An Ohio entrepreneur who imports sneaker accessories is trying to recover roughly $25,000 in duties after the U.S. Supreme Court ruled in February that President Donald Trump’s broad “emergency” tariffs were not authorized under the International Emergency Economic Powers Act. U.S. Customs and Border Protection opened an online claims system on April 20, but trade attorneys and policy analysts say the process remains paperwork-heavy and could leave some refund money unclaimed.
An Ohio small-business owner who imports sneaker accessories is attempting to reclaim tariff payments after a major Supreme Court decision narrowed the president’s authority to impose sweeping import duties under an emergency powers law.

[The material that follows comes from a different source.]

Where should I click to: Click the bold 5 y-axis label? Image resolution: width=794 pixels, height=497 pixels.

The Supreme Court ruled on Feb. 20, 2026, that tariffs imposed under the International Emergency Economic Powers Act (IEEPA) were unlawful. The decision set the stage for what government filings and trade groups describe as a large-scale refund effort affecting hundreds of thousands of importers and well over $100 billion in collected duties.

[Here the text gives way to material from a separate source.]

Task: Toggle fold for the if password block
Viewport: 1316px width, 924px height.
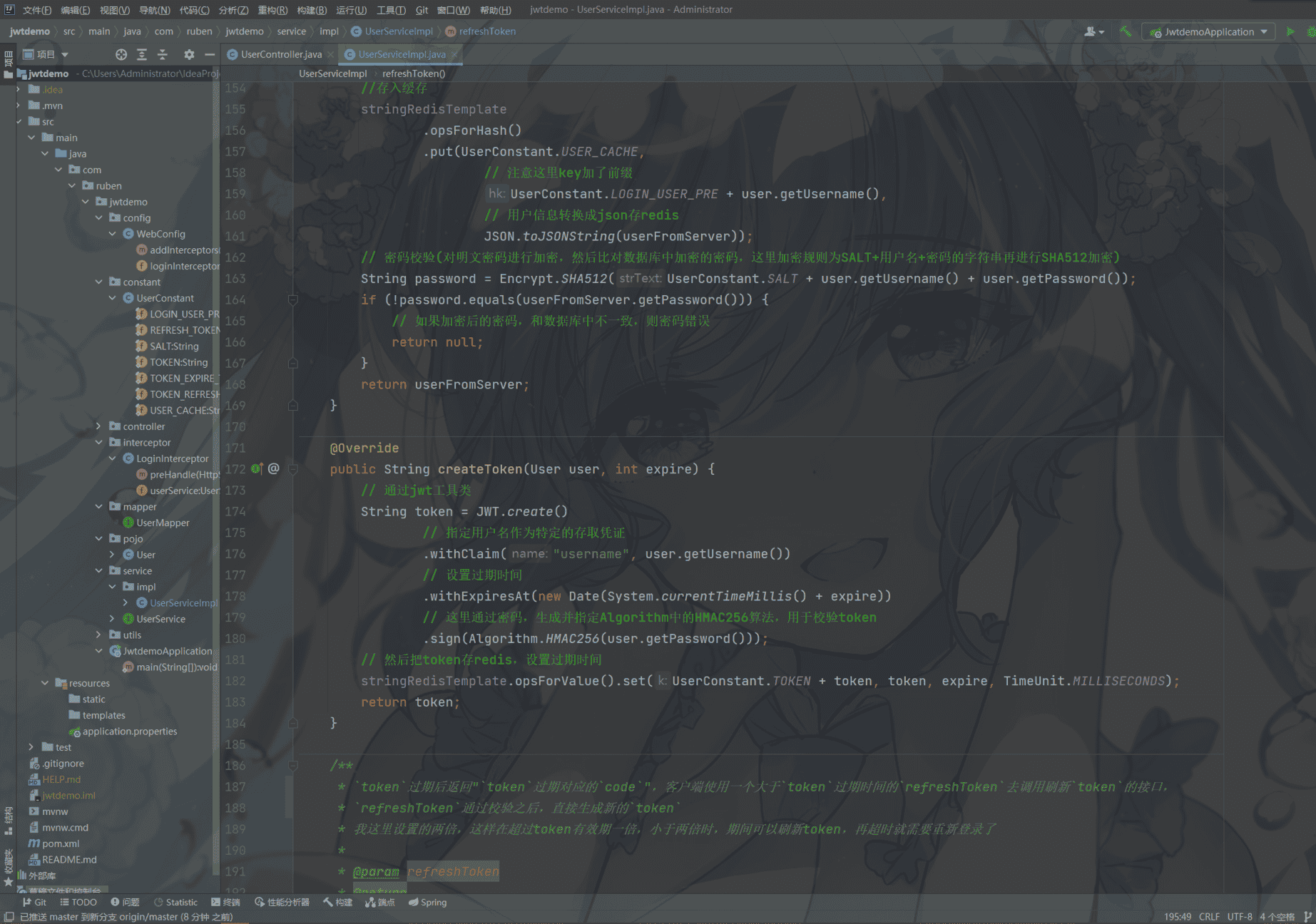Action: [x=292, y=299]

To begin processing refund requests, U.S. Customs and Border Protection (CBP) opened an online claims pathway on April 20, 2026, using a tool called the Consolidated Administration and Processing of Entries (CAPE) within CBP’s Automated Commercial Environment system. Importers of record—or licensed customs brokers acting for them—can submit declarations seeking refunds for eligible IEEPA-based duties.

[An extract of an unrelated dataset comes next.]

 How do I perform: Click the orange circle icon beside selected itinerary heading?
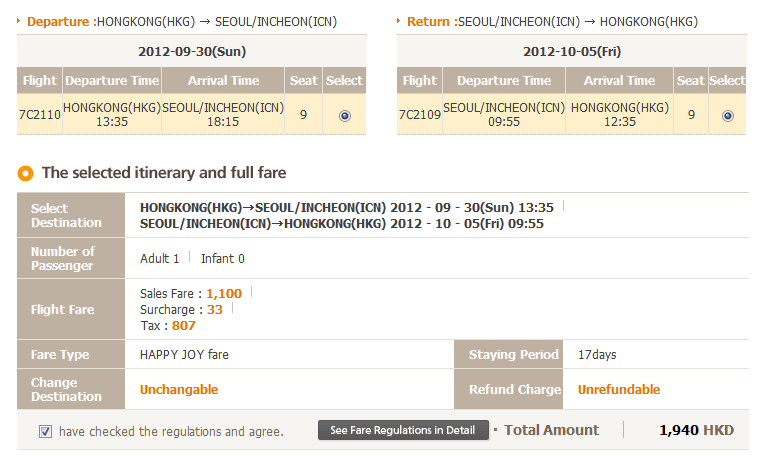click(x=26, y=172)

For small importers, the mechanics of the refund process can be challenging. Richard Brown, who runs Proof Culture in Ohio, said he is pursuing a refund he estimates at up to $25,000, and described spending significant time gathering and digitizing import records and invoices. In voice memos and messages he recorded around the time of the ruling and later in early April, Brown expressed relief at the Supreme Court decision but also frustration with the work required to try to get the money back.
Trade lawyers and industry advocates have warned that refunds may not be automatic and that businesses could face delays, errors, or compliance concerns that slow payment. Reporting around the portal’s rollout described early technical hurdles for some users, including difficulties submitting declarations on the first day.
Policy analysts at the Cato Institute, which has closely tracked the litigation and refund mechanics, have argued that the structure and timing of the refund program could result in a meaningful share of the money never being returned—either because claims are burdensome, some importers lack complete documentation, or deadlines and phased processing leave gaps.
The refund process also unfolds alongside other tariffs that remain in place under separate legal authorities. Importers and their advisers have said companies must distinguish IEEPA-based duties potentially eligible for refunds from other tariffs—such as Section 232 duties on products including steel and aluminum—that are not affected by the Supreme Court ruling.
For Brown, the choice is practical as much as legal: he said pursuing the refund competes with day-to-day demands of running a small business, even as he views the money as meaningful to his company’s finances.